* YOUR OBJECTIVE: Write out each line of text in the records below word for word, and leave the pictures out of your copy.

____

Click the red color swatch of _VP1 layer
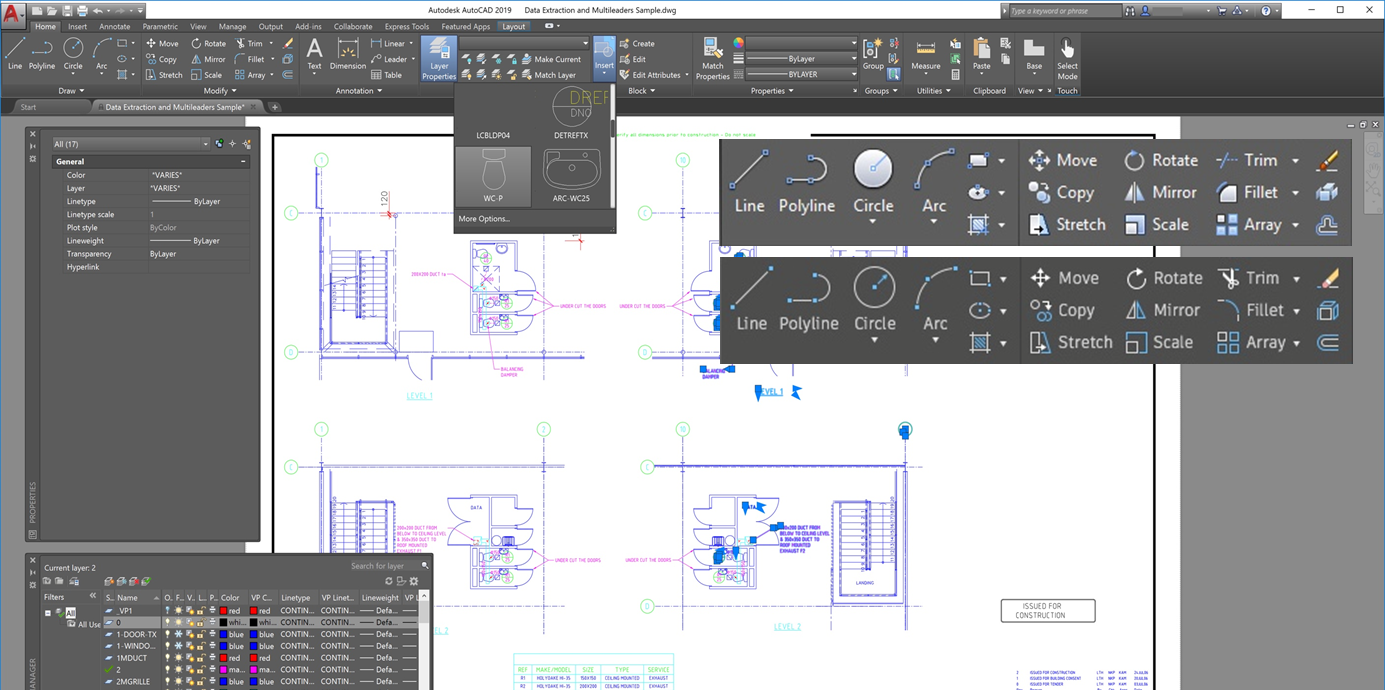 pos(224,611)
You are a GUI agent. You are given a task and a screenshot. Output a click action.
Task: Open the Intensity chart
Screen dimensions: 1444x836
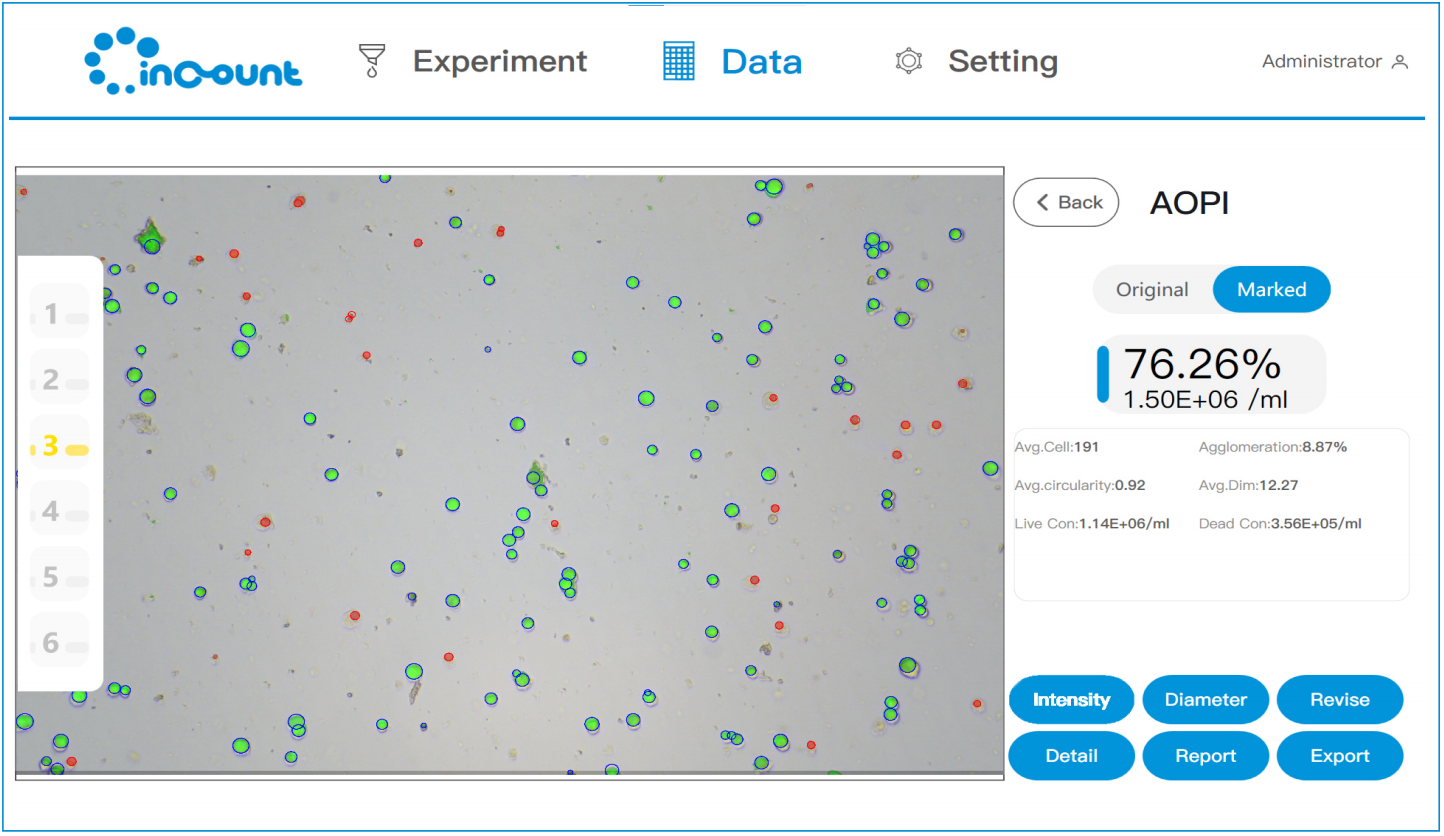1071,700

____

* RESULT OF THIS EXERCISE:
Click the red color swatch of _VP1 layer
 pos(224,611)
You are a GUI agent. You are given a task and a screenshot. Output a click action.
Task: Open the Intensity chart
Screen dimensions: 1444x836
1071,700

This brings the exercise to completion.